Title: Method and device for leak testing a pipe wall of a pipe and / or a connection therein.

The invention relates to a method for leak testing a tube wall of a tube and / or a connection therein.

Such a method is known from practice. The entire tube is thereby filled with a fluid that is brought to a relatively high test pressure. If the tube wall and / or a connection in the tube wall contains a leak, the fluid will leave the tube via that leak under the influence of the high test pressure, so that the pressure loss can be detected. When the tube has been tested for leaks and any detected leaks have been repaired, the tube can be put into service safely.

A drawback of this method is that a relatively large amount of fluid is used to test the pipe wall for a leak, in particular with relatively long pipes with a length of, for example, more than 100 meters. The consumption of the fluid is relatively expensive and, depending on the composition of the fluid, has an environmental impact. Consumption is particularly disadvantageous when only a part of the pipe wall needs to be tested and it is already established that the remaining part of the pipe wall is leak-free, which is the case, for example, in the leakage testing of a pipe connection, such as for example a welding, clamping , compression fitting or the like, which is located in the wall of a tube 20 composed of two tubes. A part of the pipe wall can also be damaged from an environment of the pipe, for example by mechanical attack such as natural forces, human or animal activity, roots of plants, or chemical attack, which makes leak testing of only that pipe wall part desirable. Another disadvantage of this method is that filling and bringing the entire tube to the desired test pressure takes a lot of time and money and is cumbersome. Moreover, pressurizing sometimes leads to undesirable deformations of the tube to be tested.

.1 01 73 74 2

The invention has for its object to eliminate the abovementioned disadvantages and in particular aims at a new method with which only a part of the pipe wall is tested for leaks.

To this end, according to the invention, a method for testing a tube wall of a tube for leakage and / or a connection therein is provided, wherein in the tube inner space a test space of the remaining part of the tube is separated, such that the test space is separated by a test tube wall part is surrounded, wherein an enclosure is provided at the test space around the pipe wall part to be tested, such that the pipe wall part to be tested and the enclosure jointly define a detection space that is substantially fluid-tightly sealed off from an environment, wherein a test fluid is connected to the test space is supplied, wherein fluid is discharged from the detection space with the aid of fluid discharge means, such that a pressure difference arises between the test space and the detection space, and wherein the detection space is checked for the presence of the test fluid.

If there is a leak in the tube wall part, the test fluid will flow from the test space via that leak to the detection space bounded by the tube wall part to be tested and the enclosure under the influence of the pressure difference between the two spaces. Subsequently, this test fluid flowing out of the test chamber can be easily detected, which is proof of the presence of the leak in the tube wall part. In this way, only a limited amount of test fluid is used, which saves costs. Furthermore, with this method the tube wall part to be tested can be tested very quickly for leaks, because only the test space surrounded by that tube wall part is filled with test fluid. The test space is preferably sealed in a fluid-tight manner from the remaining part of a tube inner space surrounded by the tube wall, which further reduces the consumption of test fluid. The test chamber can herein be kept at a substantially atmospheric pressure by replacing fluid contained in the test chamber with test fluid. The pressure in the substantially fluid-tightly sealed test space can also be increased by supplying test fluid.

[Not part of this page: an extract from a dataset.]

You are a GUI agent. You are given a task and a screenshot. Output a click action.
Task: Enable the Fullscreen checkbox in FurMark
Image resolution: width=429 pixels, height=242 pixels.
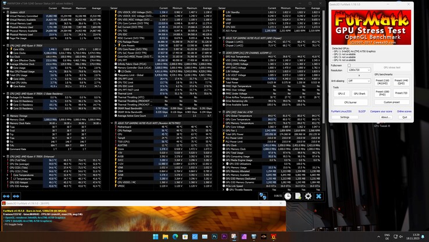[349, 65]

According to a further elaboration of the invention, the detection space is brought to a high vacuum.

This results in a relatively large pressure difference between the test chamber and the detection chamber without the test chamber having to be brought to a relatively large excess pressure. An advantage of a high-vacuum detection space is that a sensitive detector, such as a mass spectrometer, can thereby be used to check the presence of test fluid in the detection space. The mass spectrometer is a very sensitive measuring instrument, which is very advantageous because it allows the detection of very small amounts of test fluid from very small leaks. The test fluid can comprise a gas. The test fluid preferably contains a substance which can be detected relatively easily with, for example, a mass spectrometer and which occurs in relatively small quantities in the environment, such as a noble gas.

According to a very advantageous elaboration of the invention, the enclosure is of flexible design, such that the enclosure sucks on the second wall part under the influence of the vacuum.

The flexible enclosure is particularly advantageous when the tube wall is made of plastically deformable material, while permanent deformation of the tube wall under the influence of the pressure difference between the test and detection space is undesirable, for example because the diameter of the tube meets required specifications. Under the influence of the high vacuum, not the tube wall but the enclosure will deform.

The invention further provides a method for connecting a first to a second tube and for leakage testing of the connection between the two tubes using the method according to the invention, said method comprising the measures of claim 7.

The connection in the assembled tube can thus be tested for leakage very quickly and easily and immediately after being made according to the method described above. Only little test fluid is used.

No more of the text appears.